A loja de chocolates de Flávio virou um capítulo à parte na investigação dos promotores fluminenses, que mantiveram aberto um inquérito para apurar se o senador usou a franquia da rede Kopenhagen que ele abriu em 2015, em um shopping na Barra da Tijuca, para lavar dinheiro desviado da Alerj. Na quebra de sigilo do estabelecimento, os promotores descobriram que a loja recebeu 1,7 milhão de reais em depósitos em dinheiro vivo ao longo de quatro anos – os depósitos, estranhamente, ocorreram em um período em que os pagamentos com o uso de cartões estavam em franca ascensão no país e as transações em espécie, em franca decadência. As suspeitas sobre a origem ilícita dos valores foram reforçadas por uma “coincidência“: os valores depositados na conta bancária da Bolsotini, razão social da loja de Flávio, ocorreram no mesmo período em que Fabrício Queiroz recolhia uma parte dos salários dos assessores do gabinete de Flávio na Assembleia. No início deste ano, o senador vendeu a franquia, que tinha capital declarado de 100 mil reais.

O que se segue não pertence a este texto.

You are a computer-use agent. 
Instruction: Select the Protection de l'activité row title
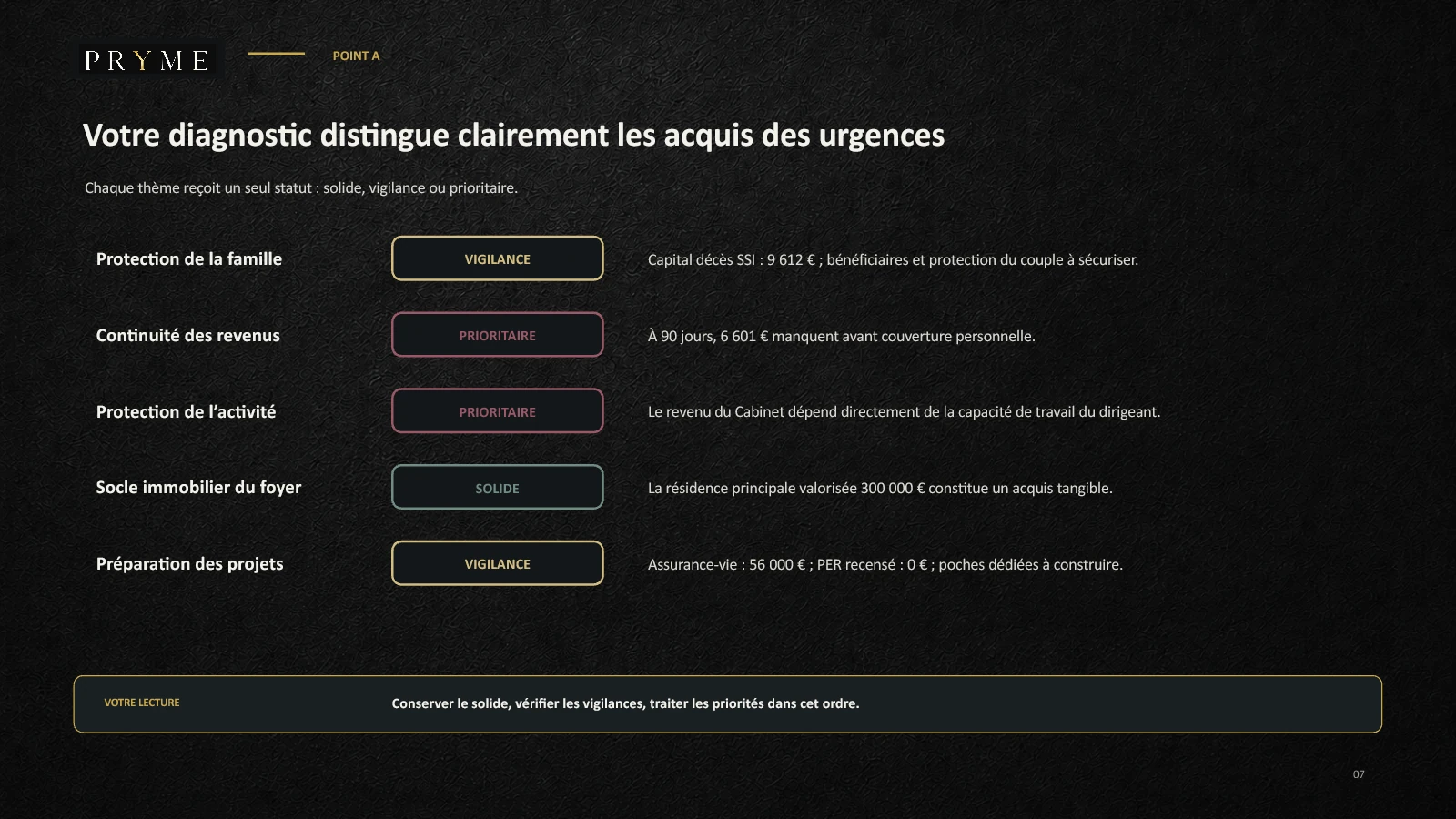pos(186,411)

Considerado o mais político dos filhos de Bolsonaro, desde que chegou ao Senado, em 2019, Flávio é frequentador assíduo dos convescotes que ocorrem nas portentosas casas de empresários, políticos e lobistas de Brasília. O novo dono da mansão no Lago Sul, que no passado se destacou por condecorar policiais militares ligados à milícia no Rio, hoje senta-se com empresários milionários interessados em negócios com o governo de seu pai – como Crusoé mostrou, em um desses episódios ele se reuniu com representantes da concessionária do Aeroporto de Viracopos – e também indica ministros para cortes superiores. Embora a atuação de Flávio seja, na forma, um pouco diferente da de Lulinha, os primogênitos dos dois líderes populistas que polarizam o debate político nacional carregam consigo o gosto pela vida de luxo sustentada pela máquina pública. O 01, agora, tem até um quartel-general à altura do seu papel. O mais novo Ronaldinho de Brasília também é um fenômeno, reconheça-se.